Doctors who specialize in the treatment of cancers are concerned about the astronomical prices. Certainly, they are excited to have another treatment option (especially a new one that comes in pill form) but they are surprised at the cost of therapy. The new therapy has been shown to be superior to current therapy in clinical trials–however the new drug does not offer a cure. The company supplying the product argues that the cost of the new therapy “is in line with other new drugs for cancer”. It seems to me that for pharmaceutical makers the cost is based on what the market will bear–given no limits for cost, they are free to charge whatever they like. It is disturbing that those that make potentially life changing (and potentially life extending) therapies profit from the hopelessness and desperation of those suffering with a terminal illness such as rare and advanced cancers. To me, it is reminiscent of the carpetbaggers after the Civil War.
Why is it that physician payments are dictated by bureaucrats–Medicare, Medicaid, CMS and the insurance companies? Why is it that hospital reimbursement is dictated by the same? In the same breath, politicians and others allow pharmaceutical makers to dictate their own terms as to the cost of their product. Are there hands reaching into deep pockets?
At some point as providers of healthcare we must step in and advocate for our patients and loudly exclaim… “ENOUGH”.
As evidenced by a recent change in the law in the state of Maine, medical consumers are beginning to take matters into their own hands. In landmark legislation, Maine recently legalized the import of prescription drugs from pharmacies outside the US. As I discussed on Fox Business recently with Melissa Francis, there are inherent risks with obtaining prescription drugs from pharmacies outside of the FDA’s jurisdiction–there may be impurities and the quantities of the active compound may vary. However, I believe that competition from outside the US is the only thing that will ultimately bring drug prices in the US back within sight. Big pharma will argue that the cost of research and development requires a high price tag–however, I do not believe that the US consumer must foot the entire bill.

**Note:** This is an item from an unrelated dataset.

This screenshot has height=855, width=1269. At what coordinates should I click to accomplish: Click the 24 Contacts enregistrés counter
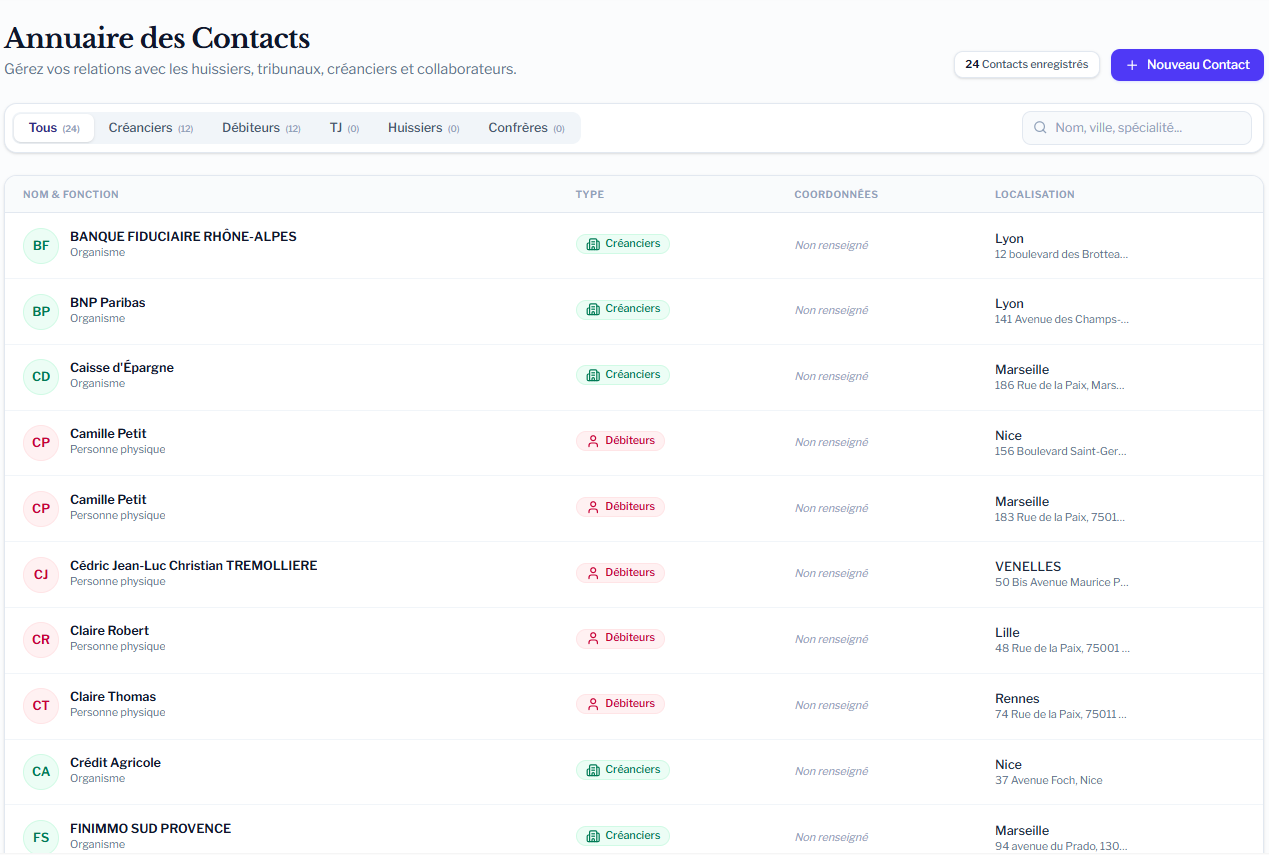pos(1026,64)
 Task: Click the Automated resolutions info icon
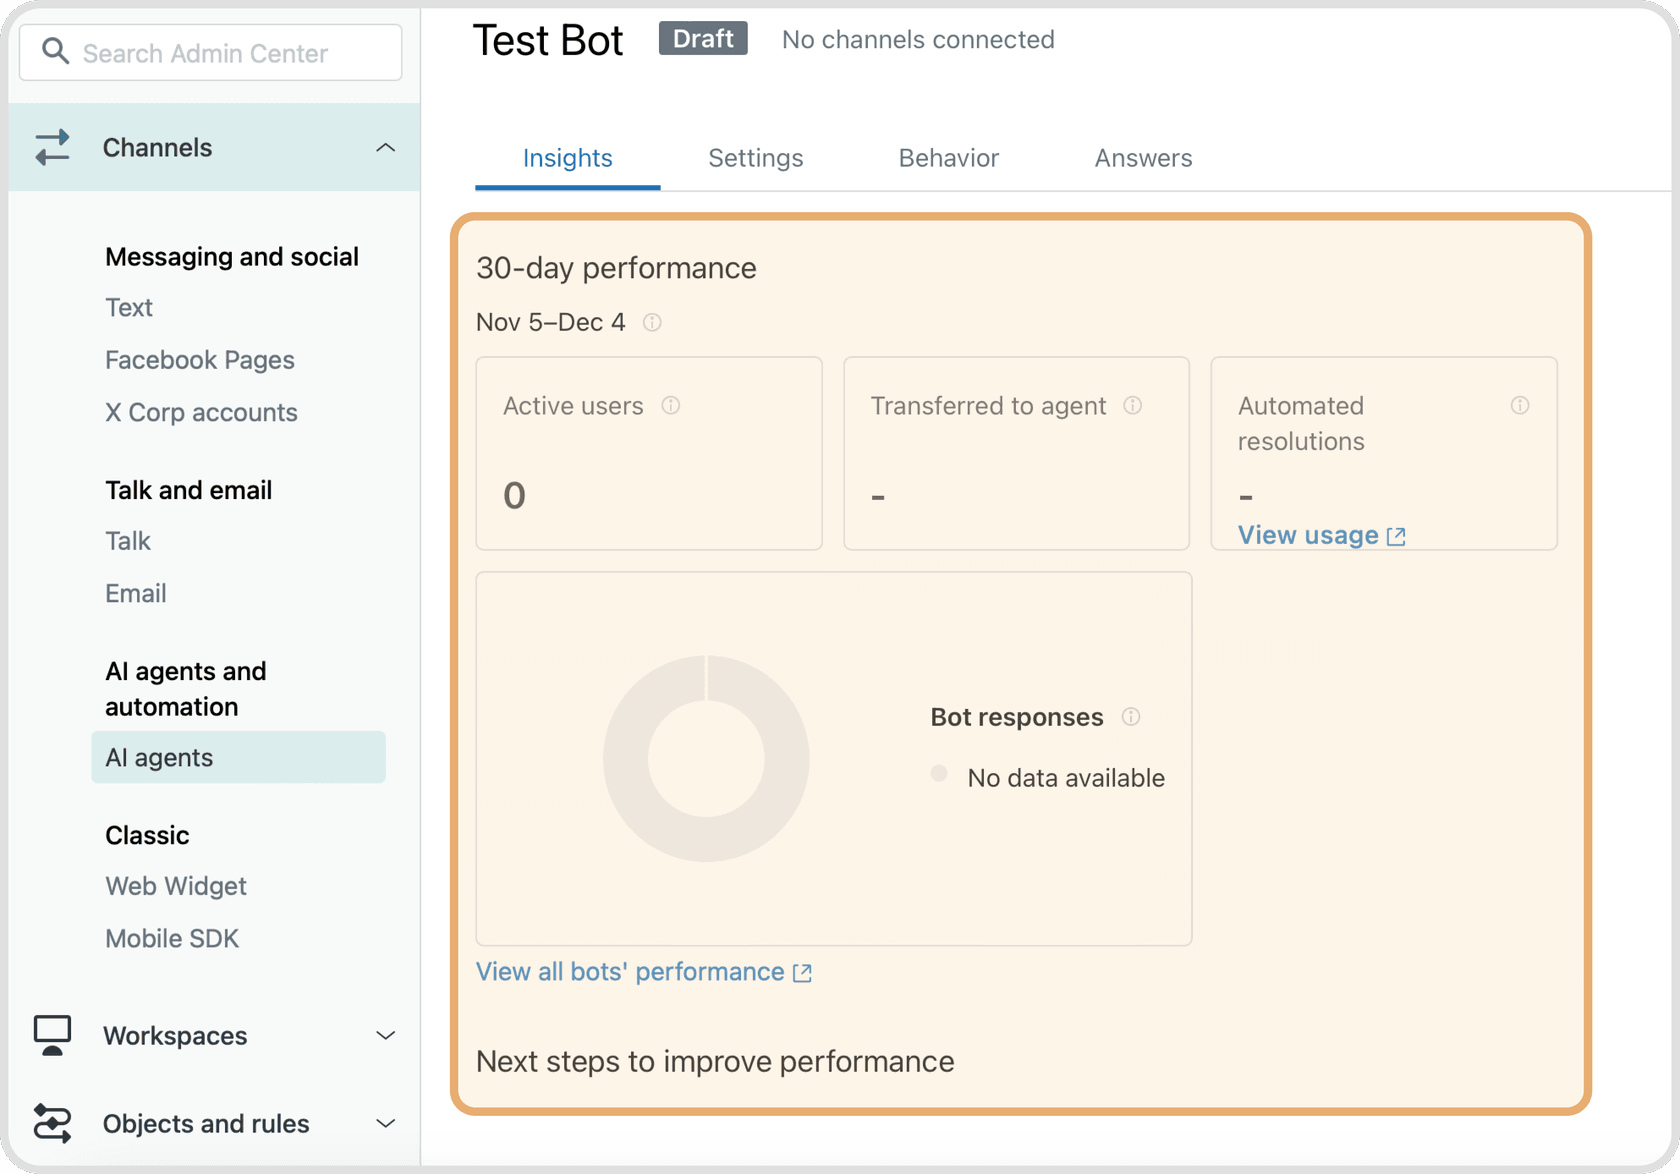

We MUST continue to innovate and produce novel, more effective therapies. It is essential that we support our pharmaceutical industry colleagues in the research and development of new technologies through participating in clinical trials and examination of outcomes data. However, we must stop short of providing big pharma with a blank check to charge whatever they like for newly developed drugs. I am opposed to big government and more regulation in general–but something must be done to control drug cost. Maybe the answer lies in the beauty of the great state of Maine. Maybe if we allow a little competition from the outside, prices may fall and ultimately more patients will have access to potentially life saving drug therapy and hope will not cost a life’s savings anymore.